Queen Mathilde Awards Music Competition Winners

Queen Mathilde attended the awards ceremony for the 2021 Queen Elisabeth Piano Competition today in Argenteuil.

Embed from Getty Images

For this event, she repeated her stacked petal headpiece made of pale rose-buff banana fibre.

Embed from Getty Images Embed from Getty Images
Embed from Getty Images

I liked today’s placement of this design, curved further forward as a bandeau than in the further back, almost calot position she has worn it on previous outings. It also pairs well with this border print dress (although I could loose the cartoonish belt!), the print keeping the look from falling into boredom. However, while the headpiece looks fine at a distance, closeup view shows pinches and puckers around the edges of the padded leaves, something that could have been avoided and yielded a more polished look..

Embed from Getty Images

Designer: Fabienne Delvigne “Colette” design. Dress by NATAN.
Previously Worn: Sep 8, 2019; Sep 8, 2017; July 21, 2016

What do you think of this headpiece on this outing?

Images from Getty as indicated

 

14 thoughts on “Queen Mathilde Awards Music Competition Winners

  1. While I agree with the general consensus about the puckering, I do otherwise like this hat, including the more forward placement than previously worn, and think this dress suits it better than the paler pink solid color dresses previously worn with it. Though I do agree that the matching dresses of the two queens could both do with some “normal” size belt buckles! (Jake, thanks for finding that photo of Máxima.)

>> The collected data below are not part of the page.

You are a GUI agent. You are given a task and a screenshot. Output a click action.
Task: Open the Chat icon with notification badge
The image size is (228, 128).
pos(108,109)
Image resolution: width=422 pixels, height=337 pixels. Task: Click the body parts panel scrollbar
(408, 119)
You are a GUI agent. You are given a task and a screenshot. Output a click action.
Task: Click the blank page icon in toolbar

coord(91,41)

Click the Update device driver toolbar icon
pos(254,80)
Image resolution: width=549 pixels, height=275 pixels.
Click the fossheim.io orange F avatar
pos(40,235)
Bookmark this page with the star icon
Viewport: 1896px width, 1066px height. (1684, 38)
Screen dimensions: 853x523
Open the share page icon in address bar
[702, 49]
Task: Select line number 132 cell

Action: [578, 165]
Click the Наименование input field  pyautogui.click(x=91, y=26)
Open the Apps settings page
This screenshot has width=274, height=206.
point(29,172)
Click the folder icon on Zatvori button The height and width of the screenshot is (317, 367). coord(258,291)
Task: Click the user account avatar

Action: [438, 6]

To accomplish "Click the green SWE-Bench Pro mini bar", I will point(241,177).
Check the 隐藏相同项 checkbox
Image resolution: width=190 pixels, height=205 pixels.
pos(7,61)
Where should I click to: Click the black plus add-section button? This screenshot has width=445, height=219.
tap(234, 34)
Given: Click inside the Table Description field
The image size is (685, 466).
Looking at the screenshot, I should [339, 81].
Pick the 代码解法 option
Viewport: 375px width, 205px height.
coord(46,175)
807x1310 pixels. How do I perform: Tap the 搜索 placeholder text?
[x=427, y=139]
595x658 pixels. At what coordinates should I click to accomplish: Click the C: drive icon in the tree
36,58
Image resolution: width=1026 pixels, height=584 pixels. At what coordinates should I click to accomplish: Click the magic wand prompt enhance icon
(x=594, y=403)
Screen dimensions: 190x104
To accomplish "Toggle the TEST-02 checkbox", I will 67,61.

    For those who are interested in the music as well as the fashion, this competition can apparently be found online for viewing. I mentioned this post to my spouse, who is a big fan of piano competitions, and he found it and is watching it right now.

  2. This is quite an interesting hat, but I don’t feel the proportions are right – the overall impression is rather a clunky one. I think it would have been improved either by having less volume to the “leaves”, or else by the leaves extending further across the head to balance the volume they have. Either would have produced a more pleasing and balanced end result.

  3. I like the hat worn more forward and it looks well with the dress, but I really dislike the dress, so the ensemble gets a No from me. Maxima definitely wins the “Who wore it best?” contest on the dress, as the ugly buckle disappeared into it more.

  4. I quite like the hat with this dress, it’s a lovely summery ensemble now that the warm weather has finally arrived.

    But the puckering, once you see it, is really annoying. And I too spotted Máx on the same frock but different colour on the same day. (I find the buckle more distracting without the pattern). I do wish they’d shop elsewhere other than Natan!

  5. not a very refined hat and the added volume to the right (centre piece) makes this a rather unbalanced impression and distracts rather then adds.

  6. I really like this dress (even if the belt buckle feels a bit odd) and think it pairs excellently with this hat (this is my favorite outfit for this hat). I also like the hat’s placement this time, more on the side like a fascinator. But I agree the construction of the hat itself is not what it could be unfortunately when viewed closer up. Nevertheless, I call this a win!

    P.S. Interestingly enough Máxima was also photographed today in this same style of dress, but in solid cerulean:

    A great look for both queens, and I hope we get to see Máxima pair this tan slice hat (https://royalhats.net/2013/05/30/dutch-royals-continue-inauguration-tour/) with this dress in the future!

    • I’m not keen on Mathilde’s hat worn so far forward especially when wearing a mask – everything seems to merge. HatQueen mentions puckering etc is it caused by how it was made it or by being worn/placed each time? Maxima’s version of the dress is better – maybe the solid colour makes it work better. The exaggerated cuffs aren’t my favourite feature and there were oversized cuffs on yesterday’s pink outfit with the orange hat. I also wonder just how comfortable the belt can be when sitting down or bending.

      • I like the delicate colour of this headpiece and it’s original shape. But, and I feel I’m beginning to sound like a broken-down recording, the pinches and puckers could have been avoided if the straw fibers had been applied on the bias. (Even taking into account that banana fiber is rather stiff.)
        Bias cutting, blocking and draping are the essence of couture millinery: heads are round, not square for Heaven’s sake! And hats and headpieces are convex, concave or curved shapes. It makes sense, doesn’t it? Anyone with a background in textiles or sewing will understand.

        One day I’m going to start an Association in Defense of the use of Bias Blocking of Woven Materials for Couture Millinery!

        • Bias blocking, cutting and draping really sets the overall finish of a piece apart and yet it’s a fundamental technique. I’ve started learning the art of silk flowermaking and every tutor says the same thing- silk petals and leaves need to be cut on the bias.

          I’ll be the first to join your Association, Wies!

        • Thanks so much for explaining. I don’t understand why a milliner turns in poor quality work and Queen Mathilde is happy to pay the bill.

      • The puckering is a matter of construction, not placement. As Wies explained, the petals should have been covered with the banana fiber on the bias. Textiles, when on the bias, have a different stretch and can cover or be wrapped around curves completely smoothly.